Who is the target audience and why design for them? We aim to inspire makers, designers, researchers, and practitioners to experiment with this frame system and with the button design. We think that passive augmentations like the frame system can be appropriated to a lot of other machines and processes. And the innate value of using simple and cost-effective ways to increase prototyping capabilities can potentially increase research in otherwise expensive machinery. These passive systems can highlight and explore the capabilities of materials and machines by not adding extra parts but keeping it simple. Using the properties of the fabric itself to enable functionality using different techniques. We would like to see an increase in smart simple durable electronics making them actually usable in future wearable applications. We believe that buttons like these have a future because of their intrinsic simplicity and ease of manufacturing.
What were the challenges or limitations encountered in this project? One of the largest challenges was consistency. As we were hand-stretching the fabric, self-calibrating the printer. Manually tensioning the yarns. It became very hard to consistently make samples that acted as we expected. Some buttons acted by-stable, while the same design sometimes did not. Throughout the project, we aimed to one-by-one eliminate these inaccuracies. Our first frame system had screws to calibrate the printed pattern with the embroidery. The second printed on the right area of fabric right away losing this extra calibration. The buttons were constructed by two layers, one using 3D printing and the other embroidery. Another challenge we faced was designing the elements of each layer in a way that would allow the stretch and relaxation of both textiles to behave together when assembled. We also coped with a lot of on-body limitations. When placed on the body, buttons in some areas behaved differently than others. We discussed these limitations in our paper.
What are the opportunities and next steps for this project? The pushbuttons and the fabrication process developed to create them open up opportunities in many potential directions. Making springs by 3D printing on a stretch fabric may be used in a lot more application areas than functional buttons. By experimenting with their scale, their strength and their patterns, we believe this principle could be used to craft multi-state materials that could, for example, transform the look of garments or radically change interior or exterior design.

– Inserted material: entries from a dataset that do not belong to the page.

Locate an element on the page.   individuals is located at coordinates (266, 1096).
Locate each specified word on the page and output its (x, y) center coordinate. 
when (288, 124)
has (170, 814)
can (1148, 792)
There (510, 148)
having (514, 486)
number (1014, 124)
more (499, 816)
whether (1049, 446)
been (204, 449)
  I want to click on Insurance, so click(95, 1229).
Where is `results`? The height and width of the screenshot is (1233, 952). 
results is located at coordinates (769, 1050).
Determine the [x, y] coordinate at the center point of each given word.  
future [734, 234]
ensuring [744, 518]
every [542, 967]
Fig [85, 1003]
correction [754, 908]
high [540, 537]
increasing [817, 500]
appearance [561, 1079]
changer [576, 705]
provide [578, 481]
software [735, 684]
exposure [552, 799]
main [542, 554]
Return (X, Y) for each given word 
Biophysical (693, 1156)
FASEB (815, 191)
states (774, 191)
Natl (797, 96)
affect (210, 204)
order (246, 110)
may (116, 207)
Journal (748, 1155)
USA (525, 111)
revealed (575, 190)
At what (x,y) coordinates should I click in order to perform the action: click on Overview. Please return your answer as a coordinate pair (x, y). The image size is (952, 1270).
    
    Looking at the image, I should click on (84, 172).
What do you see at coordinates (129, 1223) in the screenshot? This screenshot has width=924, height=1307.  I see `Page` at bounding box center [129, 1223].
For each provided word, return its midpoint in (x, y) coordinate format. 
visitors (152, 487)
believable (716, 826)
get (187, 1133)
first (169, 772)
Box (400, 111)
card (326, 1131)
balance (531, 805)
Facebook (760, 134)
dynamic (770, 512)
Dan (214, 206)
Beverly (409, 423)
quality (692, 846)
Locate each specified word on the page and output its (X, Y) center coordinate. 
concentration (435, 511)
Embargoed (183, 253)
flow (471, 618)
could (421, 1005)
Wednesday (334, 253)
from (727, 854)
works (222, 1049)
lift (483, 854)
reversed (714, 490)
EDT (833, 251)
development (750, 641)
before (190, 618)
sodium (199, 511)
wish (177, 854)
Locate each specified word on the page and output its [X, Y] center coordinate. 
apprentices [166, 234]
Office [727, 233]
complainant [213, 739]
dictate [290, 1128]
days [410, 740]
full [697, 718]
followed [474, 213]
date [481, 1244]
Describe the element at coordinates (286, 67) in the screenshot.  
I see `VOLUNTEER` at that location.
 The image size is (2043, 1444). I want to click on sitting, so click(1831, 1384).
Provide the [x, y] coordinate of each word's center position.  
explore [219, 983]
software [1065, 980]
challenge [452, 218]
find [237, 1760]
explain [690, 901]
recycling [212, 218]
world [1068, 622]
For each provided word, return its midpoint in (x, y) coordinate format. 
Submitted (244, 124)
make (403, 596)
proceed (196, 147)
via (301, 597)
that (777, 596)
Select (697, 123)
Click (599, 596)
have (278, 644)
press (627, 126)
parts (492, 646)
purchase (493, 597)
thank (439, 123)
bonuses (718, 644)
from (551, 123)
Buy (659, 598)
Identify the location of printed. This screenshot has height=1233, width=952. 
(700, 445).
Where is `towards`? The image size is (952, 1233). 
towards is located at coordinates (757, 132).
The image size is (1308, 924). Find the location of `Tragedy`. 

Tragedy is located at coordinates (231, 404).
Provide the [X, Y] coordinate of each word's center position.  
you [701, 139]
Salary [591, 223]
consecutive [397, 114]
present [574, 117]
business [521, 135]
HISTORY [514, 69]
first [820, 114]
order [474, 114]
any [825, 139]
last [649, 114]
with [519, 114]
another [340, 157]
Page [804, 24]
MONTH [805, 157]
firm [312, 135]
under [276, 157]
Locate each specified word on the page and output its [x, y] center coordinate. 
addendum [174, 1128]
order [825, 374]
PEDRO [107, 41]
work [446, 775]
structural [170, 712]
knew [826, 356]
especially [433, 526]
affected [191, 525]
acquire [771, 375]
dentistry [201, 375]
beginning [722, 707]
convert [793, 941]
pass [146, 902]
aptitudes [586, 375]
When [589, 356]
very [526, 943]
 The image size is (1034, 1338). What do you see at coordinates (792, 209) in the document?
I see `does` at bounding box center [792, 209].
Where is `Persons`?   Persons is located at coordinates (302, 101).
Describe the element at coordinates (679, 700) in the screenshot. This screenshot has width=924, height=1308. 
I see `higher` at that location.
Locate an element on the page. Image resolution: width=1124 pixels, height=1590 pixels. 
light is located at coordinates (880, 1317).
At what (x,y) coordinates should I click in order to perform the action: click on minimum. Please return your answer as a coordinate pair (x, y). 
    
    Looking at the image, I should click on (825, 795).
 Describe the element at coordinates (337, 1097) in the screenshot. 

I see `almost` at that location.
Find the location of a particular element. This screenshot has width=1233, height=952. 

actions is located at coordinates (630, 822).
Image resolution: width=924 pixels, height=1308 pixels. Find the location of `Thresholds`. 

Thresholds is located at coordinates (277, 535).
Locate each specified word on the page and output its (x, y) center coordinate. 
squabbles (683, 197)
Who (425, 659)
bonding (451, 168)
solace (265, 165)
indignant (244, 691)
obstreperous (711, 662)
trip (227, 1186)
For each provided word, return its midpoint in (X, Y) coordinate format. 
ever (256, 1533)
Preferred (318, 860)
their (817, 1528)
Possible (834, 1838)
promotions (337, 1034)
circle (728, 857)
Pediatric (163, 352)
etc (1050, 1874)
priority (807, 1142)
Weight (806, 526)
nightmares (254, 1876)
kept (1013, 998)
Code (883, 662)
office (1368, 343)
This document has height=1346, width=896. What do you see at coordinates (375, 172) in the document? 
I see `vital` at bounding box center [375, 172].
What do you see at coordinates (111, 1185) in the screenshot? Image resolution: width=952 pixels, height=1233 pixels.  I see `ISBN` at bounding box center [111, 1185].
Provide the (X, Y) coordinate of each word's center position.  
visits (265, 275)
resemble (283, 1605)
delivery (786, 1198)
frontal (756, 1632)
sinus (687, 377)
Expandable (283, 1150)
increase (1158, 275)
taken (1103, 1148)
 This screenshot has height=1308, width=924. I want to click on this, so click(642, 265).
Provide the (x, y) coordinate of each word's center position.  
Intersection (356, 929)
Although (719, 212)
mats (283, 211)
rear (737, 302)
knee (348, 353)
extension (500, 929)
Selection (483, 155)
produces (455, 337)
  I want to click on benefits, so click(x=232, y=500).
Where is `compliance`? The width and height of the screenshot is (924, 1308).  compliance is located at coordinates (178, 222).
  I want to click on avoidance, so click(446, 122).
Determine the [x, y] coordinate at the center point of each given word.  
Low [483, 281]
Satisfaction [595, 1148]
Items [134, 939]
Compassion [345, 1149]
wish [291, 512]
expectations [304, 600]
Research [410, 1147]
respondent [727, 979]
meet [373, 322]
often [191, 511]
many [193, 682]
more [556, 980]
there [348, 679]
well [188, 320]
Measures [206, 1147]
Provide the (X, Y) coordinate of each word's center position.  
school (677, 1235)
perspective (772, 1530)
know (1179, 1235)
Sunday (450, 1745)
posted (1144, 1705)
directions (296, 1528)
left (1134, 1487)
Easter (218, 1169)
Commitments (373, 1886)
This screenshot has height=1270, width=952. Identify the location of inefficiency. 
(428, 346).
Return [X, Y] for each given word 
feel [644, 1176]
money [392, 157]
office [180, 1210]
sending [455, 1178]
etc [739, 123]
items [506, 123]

Additionally, the use of wearable applications is often limited by the scalability of its production systems. New developments like Project Jacquard are innovative because they are deployable on a larger scale. We believe that the fabrication process we developed to create the pushbuttons allows them to be implemented on a larger scale as well, which can enable future tests to explore the possibilities of button-like interaction in soft wearables.
To the Demo Visitors: We are most interested in your vision on the future of this technique. What other “Older problems” can be solved by functionally using fabric tension, or combining techniques? Additionally, we would also like to know what would be the future for these buttons in wearables. Would you wear these buttons? What functionality could they serve? What form factor should they be?